Und was noch besser kommt:
"
8.3 
Die Veranstalter haften nicht für Leistungsstörungen, die dadurch  eintreten, dass der TL aufgrund gesetzlicher Vorschriften und/oder  behördlicher Anordnungen an einer Teilnahme ganz oder teilweise  gehindert ist.
"

DIESER Punkt in den Teilnahmebedingungen ist NEU!!!!
Kommt ja wie gerufen, praktisch nicht !?


----------



## Sabo.g (21. August 2013)

Dann ist dieser Punkt jedoch nicht auf das ausgefallene Rennen anwendbar sondern nur auf zukünftige.


----------



## Alex_aw (21. August 2013)

Naja es steht kein Datum dabei, wann es geändert wurde....aber es ist definitiv neu, sonst wäre es mir die Tage schon eher aufgefallen.

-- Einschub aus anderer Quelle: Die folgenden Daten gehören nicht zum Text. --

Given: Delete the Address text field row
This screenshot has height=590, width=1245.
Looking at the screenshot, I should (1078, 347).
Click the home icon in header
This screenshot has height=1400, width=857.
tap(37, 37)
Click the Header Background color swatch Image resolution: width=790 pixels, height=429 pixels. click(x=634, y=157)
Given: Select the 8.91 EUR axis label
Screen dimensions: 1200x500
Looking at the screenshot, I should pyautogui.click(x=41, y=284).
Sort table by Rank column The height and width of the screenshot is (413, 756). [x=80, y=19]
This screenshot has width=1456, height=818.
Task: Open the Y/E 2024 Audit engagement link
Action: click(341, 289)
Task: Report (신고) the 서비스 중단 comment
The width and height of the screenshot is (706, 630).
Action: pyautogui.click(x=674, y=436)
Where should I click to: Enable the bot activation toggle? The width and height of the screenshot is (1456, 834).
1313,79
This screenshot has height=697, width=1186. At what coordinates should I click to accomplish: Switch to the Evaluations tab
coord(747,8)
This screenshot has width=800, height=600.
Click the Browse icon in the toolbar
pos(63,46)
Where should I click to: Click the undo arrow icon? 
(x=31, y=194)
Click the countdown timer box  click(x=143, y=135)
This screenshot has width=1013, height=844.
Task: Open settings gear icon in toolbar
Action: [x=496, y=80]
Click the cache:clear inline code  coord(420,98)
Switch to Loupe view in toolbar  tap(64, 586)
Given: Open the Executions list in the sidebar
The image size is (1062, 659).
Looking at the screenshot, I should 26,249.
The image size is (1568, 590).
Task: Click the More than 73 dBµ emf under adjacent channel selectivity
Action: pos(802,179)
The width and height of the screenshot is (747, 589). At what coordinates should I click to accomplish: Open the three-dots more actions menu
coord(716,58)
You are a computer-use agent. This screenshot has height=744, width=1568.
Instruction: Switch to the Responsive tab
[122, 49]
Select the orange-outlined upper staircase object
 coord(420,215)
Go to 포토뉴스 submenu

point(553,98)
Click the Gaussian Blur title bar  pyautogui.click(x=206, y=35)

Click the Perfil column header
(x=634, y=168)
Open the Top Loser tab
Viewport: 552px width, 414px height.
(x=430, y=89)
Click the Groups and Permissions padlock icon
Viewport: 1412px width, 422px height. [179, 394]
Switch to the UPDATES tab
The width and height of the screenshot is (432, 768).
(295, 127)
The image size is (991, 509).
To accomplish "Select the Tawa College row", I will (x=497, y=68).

Die frage ist ja ob dies auch haltbar ist, denn es steht nur dort wenn der TL durch die Behörde gehindert wird. 
Es steht nicht dort was passiert wenn der VA durch die Behörde gehindert wird. Der Teilnehmer ist ja hier dann zwangsläufig nur der nächste in der Reihe


----------



## xs24 (22. August 2013)

ich hab jetzt nen termin beim Anwalt ( meine rechtschutzversicheung zahlt! ).
....das ist in meinen augen nicht korrekt.


----------



## Ironman007 (22. August 2013)

gelöscht


----------



## TigersClaw (22. August 2013)

Es gibt in Deutschland nach wie vor keine Sammelklagen. Wir sind doch nicht bei den Amis.


----------



## Ironman007 (22. August 2013)

Komisch, dass es so etwas schon lange im BGB gibt, Mietsachen, Parzellenpächter und Gemeinschaften, die gegen das Land / die Gemeinde eine Massenklage führen etc. werden auch schon diesbezüglich gesammelt behandelt.

LG


----------



## MTB-News.de




----------



## Ironman007 (22. August 2013)

Dann frage bitte mal nach der Übernahme vieler Mandate für eine   subjektive Klagehäufung, bei der im selben Prozess mehrere Kläger oder mehrere Beklagte auftreten. Diese steht der Sammelklage gleich.


----------